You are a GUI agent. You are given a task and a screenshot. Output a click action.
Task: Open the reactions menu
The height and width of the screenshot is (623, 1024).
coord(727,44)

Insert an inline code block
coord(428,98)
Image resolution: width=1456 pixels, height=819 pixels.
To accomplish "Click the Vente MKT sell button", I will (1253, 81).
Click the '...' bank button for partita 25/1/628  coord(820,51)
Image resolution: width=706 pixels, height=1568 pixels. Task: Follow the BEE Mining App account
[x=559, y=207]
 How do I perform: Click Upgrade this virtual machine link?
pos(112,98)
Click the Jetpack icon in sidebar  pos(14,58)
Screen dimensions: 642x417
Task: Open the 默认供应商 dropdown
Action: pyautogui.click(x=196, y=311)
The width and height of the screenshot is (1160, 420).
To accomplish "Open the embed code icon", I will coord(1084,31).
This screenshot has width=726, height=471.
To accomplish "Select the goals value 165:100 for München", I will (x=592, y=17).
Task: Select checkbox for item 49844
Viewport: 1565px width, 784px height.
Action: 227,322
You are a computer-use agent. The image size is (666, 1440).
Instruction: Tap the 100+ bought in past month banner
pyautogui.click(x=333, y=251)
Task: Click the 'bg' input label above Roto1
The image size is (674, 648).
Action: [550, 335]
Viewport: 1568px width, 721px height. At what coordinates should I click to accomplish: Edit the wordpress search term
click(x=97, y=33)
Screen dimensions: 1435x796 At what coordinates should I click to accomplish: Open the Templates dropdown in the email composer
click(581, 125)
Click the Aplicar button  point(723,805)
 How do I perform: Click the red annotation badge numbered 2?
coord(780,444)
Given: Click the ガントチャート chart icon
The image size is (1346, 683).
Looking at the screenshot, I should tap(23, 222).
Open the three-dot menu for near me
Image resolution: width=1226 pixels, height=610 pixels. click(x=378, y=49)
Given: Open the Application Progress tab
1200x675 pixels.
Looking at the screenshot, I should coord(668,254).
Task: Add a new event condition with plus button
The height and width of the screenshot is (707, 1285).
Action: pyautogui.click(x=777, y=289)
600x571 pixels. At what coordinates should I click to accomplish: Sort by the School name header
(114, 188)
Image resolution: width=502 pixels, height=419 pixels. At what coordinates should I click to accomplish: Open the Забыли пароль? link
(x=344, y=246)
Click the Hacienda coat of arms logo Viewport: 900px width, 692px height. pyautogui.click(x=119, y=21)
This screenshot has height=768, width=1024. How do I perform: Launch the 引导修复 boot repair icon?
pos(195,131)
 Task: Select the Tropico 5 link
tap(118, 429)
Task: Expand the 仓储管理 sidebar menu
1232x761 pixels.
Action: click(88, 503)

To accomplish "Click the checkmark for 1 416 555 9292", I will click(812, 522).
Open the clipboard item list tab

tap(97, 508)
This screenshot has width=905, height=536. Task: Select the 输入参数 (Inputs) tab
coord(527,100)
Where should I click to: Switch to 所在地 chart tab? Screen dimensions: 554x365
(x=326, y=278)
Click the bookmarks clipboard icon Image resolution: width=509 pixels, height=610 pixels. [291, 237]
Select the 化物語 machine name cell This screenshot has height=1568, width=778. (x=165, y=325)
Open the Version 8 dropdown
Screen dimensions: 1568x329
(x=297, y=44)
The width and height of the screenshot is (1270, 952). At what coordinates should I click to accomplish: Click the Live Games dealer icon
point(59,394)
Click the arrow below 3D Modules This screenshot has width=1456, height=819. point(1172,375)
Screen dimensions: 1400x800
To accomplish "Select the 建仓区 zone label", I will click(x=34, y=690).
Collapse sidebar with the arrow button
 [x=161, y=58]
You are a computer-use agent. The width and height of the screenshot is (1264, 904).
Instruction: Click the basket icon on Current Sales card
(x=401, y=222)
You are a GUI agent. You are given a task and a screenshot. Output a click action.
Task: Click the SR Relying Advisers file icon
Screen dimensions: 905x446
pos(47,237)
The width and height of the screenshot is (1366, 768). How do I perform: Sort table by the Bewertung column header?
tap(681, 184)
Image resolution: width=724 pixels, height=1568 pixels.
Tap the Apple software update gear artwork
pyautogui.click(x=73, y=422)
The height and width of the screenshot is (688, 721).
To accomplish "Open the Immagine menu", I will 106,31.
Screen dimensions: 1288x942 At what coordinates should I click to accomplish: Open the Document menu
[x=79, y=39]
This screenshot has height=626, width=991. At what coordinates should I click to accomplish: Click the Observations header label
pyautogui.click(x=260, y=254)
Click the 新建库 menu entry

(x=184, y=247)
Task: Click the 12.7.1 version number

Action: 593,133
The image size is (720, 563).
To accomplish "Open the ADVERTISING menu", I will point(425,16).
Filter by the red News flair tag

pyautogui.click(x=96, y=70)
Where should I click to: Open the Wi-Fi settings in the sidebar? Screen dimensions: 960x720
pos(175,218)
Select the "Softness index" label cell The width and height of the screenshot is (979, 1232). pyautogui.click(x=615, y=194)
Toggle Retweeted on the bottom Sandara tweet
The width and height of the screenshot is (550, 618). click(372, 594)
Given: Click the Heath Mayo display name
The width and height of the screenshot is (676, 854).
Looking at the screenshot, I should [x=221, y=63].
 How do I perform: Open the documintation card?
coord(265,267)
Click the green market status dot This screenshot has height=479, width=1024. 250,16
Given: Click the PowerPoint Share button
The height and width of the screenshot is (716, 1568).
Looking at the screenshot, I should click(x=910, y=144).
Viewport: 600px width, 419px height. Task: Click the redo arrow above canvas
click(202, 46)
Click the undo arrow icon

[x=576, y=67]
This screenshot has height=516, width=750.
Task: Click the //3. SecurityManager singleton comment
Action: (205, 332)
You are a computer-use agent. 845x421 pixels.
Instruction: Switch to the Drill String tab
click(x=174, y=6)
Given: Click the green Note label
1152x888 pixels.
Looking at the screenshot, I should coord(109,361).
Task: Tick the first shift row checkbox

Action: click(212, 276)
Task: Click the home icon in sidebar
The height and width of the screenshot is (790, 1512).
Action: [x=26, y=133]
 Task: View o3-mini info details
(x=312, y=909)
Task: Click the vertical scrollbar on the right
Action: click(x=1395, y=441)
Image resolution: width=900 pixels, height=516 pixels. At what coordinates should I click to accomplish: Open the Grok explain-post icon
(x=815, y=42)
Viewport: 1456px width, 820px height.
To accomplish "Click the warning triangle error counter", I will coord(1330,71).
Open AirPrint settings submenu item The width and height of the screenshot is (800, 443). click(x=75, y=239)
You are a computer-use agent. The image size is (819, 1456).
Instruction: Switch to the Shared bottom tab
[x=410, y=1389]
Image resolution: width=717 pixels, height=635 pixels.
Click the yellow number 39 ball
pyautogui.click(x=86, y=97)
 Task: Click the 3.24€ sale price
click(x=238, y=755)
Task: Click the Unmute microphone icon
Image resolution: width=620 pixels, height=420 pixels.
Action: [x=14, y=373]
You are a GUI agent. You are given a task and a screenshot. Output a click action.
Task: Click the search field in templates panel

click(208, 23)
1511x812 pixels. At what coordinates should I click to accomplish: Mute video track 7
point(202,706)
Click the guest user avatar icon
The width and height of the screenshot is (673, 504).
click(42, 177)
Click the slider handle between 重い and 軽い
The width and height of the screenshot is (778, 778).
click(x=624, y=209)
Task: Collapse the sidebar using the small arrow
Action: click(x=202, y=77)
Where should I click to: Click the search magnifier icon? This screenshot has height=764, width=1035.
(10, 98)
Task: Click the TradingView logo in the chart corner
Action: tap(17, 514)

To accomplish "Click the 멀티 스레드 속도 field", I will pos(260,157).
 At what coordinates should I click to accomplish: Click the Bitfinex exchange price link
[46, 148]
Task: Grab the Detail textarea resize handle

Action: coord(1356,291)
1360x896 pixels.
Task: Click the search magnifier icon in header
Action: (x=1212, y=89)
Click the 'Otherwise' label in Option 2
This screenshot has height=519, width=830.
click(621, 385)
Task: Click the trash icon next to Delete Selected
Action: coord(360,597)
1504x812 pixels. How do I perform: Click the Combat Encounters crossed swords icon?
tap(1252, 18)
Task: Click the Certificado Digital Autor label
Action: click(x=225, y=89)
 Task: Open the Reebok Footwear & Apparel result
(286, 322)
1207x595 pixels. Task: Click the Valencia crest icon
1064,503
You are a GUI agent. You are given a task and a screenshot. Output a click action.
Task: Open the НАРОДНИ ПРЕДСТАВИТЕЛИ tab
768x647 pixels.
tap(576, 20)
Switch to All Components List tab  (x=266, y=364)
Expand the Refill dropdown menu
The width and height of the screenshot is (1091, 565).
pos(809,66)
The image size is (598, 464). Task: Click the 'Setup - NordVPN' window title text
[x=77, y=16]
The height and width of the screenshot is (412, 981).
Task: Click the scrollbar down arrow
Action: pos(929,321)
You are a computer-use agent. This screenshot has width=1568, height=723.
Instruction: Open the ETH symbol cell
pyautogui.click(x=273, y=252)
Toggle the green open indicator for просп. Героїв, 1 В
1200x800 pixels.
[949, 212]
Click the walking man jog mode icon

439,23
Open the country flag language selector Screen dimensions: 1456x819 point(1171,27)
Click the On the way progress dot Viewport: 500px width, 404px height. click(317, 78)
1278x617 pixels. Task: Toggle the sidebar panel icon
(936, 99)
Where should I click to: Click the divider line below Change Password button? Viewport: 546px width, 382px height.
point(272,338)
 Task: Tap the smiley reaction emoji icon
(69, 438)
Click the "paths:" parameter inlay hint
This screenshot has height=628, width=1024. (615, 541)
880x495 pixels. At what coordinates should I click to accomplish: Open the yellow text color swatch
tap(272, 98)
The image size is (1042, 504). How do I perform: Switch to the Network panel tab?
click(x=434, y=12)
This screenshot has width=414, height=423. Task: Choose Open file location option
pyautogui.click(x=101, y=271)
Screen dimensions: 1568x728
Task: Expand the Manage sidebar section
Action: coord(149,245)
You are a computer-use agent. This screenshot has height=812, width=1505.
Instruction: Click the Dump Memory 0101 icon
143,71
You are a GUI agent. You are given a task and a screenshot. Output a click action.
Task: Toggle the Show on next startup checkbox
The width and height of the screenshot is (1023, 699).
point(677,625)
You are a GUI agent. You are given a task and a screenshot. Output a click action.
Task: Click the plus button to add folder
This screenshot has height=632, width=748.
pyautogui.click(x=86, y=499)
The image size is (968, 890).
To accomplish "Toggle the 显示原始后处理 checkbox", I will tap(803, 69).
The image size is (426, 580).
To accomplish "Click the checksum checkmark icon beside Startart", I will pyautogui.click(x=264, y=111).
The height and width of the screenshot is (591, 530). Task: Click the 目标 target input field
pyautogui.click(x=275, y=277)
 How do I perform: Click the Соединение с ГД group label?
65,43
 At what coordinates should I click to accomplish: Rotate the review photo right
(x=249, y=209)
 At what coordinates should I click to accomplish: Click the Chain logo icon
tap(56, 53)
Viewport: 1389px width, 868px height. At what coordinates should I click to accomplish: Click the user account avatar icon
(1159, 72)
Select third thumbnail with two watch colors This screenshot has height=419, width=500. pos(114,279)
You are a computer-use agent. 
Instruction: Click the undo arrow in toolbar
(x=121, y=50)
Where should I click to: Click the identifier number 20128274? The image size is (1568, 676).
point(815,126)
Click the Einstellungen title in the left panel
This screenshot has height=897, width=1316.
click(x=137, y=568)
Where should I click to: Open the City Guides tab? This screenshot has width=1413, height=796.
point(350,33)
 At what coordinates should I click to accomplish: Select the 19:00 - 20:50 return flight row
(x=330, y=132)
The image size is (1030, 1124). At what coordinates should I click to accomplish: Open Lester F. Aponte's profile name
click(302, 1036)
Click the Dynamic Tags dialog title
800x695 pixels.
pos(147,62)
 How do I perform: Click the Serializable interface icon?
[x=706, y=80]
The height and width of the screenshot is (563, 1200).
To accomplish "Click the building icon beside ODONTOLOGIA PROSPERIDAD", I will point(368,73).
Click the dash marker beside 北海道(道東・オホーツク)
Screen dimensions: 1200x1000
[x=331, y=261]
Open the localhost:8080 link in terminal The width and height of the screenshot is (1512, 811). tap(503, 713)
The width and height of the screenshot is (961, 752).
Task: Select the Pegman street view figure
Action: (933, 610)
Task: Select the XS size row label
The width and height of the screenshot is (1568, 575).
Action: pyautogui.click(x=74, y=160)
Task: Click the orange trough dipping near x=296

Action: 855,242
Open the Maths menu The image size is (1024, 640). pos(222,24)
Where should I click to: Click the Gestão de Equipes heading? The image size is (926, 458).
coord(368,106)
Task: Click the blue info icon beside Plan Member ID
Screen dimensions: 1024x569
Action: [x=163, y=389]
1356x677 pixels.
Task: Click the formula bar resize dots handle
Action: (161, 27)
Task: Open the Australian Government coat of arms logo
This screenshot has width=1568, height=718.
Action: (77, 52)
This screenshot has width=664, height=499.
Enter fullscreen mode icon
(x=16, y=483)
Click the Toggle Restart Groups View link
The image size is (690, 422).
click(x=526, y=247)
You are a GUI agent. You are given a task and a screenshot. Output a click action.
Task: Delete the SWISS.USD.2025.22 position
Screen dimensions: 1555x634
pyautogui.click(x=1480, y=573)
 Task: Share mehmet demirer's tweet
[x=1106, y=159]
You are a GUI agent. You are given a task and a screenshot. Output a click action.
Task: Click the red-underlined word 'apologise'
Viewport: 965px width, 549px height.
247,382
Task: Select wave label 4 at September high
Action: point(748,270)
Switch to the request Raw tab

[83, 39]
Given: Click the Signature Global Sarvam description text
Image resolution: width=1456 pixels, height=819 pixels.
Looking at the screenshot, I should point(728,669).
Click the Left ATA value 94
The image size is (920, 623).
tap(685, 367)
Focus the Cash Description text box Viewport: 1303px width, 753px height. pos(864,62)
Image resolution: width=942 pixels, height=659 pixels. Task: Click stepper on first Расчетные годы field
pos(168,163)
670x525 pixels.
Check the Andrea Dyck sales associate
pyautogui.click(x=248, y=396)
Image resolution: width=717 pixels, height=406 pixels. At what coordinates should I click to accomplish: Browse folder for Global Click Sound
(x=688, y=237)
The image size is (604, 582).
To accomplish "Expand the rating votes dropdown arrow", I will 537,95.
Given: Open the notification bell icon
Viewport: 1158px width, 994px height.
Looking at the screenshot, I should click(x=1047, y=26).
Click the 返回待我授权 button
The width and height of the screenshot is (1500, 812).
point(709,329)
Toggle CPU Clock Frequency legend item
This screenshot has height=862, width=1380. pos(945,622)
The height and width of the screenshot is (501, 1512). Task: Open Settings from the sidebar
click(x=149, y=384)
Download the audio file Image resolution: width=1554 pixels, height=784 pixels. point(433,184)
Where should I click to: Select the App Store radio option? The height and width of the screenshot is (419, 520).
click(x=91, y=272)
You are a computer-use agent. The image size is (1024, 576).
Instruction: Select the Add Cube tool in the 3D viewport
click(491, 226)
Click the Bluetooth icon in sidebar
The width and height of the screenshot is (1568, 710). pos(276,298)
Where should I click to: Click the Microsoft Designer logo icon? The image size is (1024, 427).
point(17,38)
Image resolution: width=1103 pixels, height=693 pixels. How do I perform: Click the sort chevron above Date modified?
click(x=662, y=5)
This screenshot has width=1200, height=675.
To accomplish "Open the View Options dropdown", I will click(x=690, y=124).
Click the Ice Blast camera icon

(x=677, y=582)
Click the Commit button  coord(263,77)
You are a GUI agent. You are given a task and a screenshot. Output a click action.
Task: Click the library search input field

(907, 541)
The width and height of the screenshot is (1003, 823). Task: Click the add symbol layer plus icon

Work task>
Transcribe the lines above between the line holding "Instruction: Open the ETH symbol cell" and the line holding "Open the country", inclusive, exactly as they stand and with nothing added.

Problem solution>
Instruction: Open the ETH symbol cell
pyautogui.click(x=273, y=252)
Toggle the green open indicator for просп. Героїв, 1 В
1200x800 pixels.
[949, 212]
Click the walking man jog mode icon

439,23
Open the country flag language selector Screen dimensions: 1456x819 point(1171,27)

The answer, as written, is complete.